Matt Hale, the controversial leader of the racist World Church of the Creator, was arrested this afternoon at the Dirksen Federal Building and accused of conspiring to kill a federal judge.
Hale, 31, of East Peoria, asked "an individual" between Nov. 29 and Dec. 17 last year to kill U.S. District Judge Joan Humphrey Lefkow, who ruled against him and his group in a recent court case, prosecutors alleged, providing few other details.
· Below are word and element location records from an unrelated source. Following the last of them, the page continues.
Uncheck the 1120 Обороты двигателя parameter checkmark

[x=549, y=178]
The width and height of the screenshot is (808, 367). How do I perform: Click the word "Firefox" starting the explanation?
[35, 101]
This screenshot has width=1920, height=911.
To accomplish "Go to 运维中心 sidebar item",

The individual was not named.
Hale had been scheduled to appear before Lefkow today for a contempt hearing and possibly faced going to jail for failing to follow the judge's orders.
Hale's organization had blasted the judge on its Web site, using anti-Semitic and racial slurs to urge its white supremacist members to "show the k--- and n----- - loving judge that the jailing of . . . Hale will not stop our Church of the Creator!"
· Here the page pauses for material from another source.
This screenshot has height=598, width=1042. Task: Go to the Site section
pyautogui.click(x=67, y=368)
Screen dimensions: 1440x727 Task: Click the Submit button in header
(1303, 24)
In May 2000, an Oregon religious organization sued Hale's group, saying it had registered the term "Church of the Creator" as a trademark with the U.S. Patent and Trademark Office.
On Nov. 19, Lefkow issued an order stopping Hale's group from using the Church of the Creator name and to deliver up for destruction all printed and other materials bearing the Church of the Creator mark.
Hale was expected to make an initial appearance before a magistrate judge later today.
"Freedom of speech does not include the freedom to solicit murder," U.S. Attorney Patrick Fitzgerald. "The conduct alleged in this indictment is disturbing on many levels, but particularly so because it targeted a judge, whose sworn duty is to apply the law equally and fairly to all who appear before her."
Hale was arrested about 1 p.m. after he had given a press conference at the Dirksen Federal Building about his case. FBI agents and Chicago police pounced on Hale after he passed through the metal detectors on the north side of the building and headed toward a bank of elevators. Hale had a scheduled court appearance at 1:30 p.m.
Hale had about a dozen supporters with him, one of whom was taken away by police as he yelled that Hale was being arrested unconstitutionally, authorities said.
Hale's group has been trailed by a history of violence. It promotes a "racial holy war," yet Hale has repeatedly insisted it was non-violent.
He calls himself "pontifex maximus" (high priest) of the organization, which he ran for years out of a spare bedroom in his father's East Peoria home. Hale and the group shot from obscurity to notoriety in 1999 when a member of the organization, Benjamin Smith, went on a two-state killing spree against African Americans, Asians and Jews.
Smith killed two people, including former Northwestern University basketball coach Ricky Byrdsong, and wounded nine others before killing himself.
At the time, an Anti-Defamation League of America official said the group had "a record of violence that surpasses every other hate group at this point."
The ADL and other monitoring groups link the World Church of the Creator to a string of race-related acts, including bombings in Baltimore and Los Angeles and a murder in Florida.
Hale drew added publicity in his failed attempt to become a lawyer. He graduated from Southern Illinois University Law School and passed the bar exam, but the state Supreme Court found his "claim that he does not advocate violence . . . simply not credible." The high court turned down his final appeal in 2000.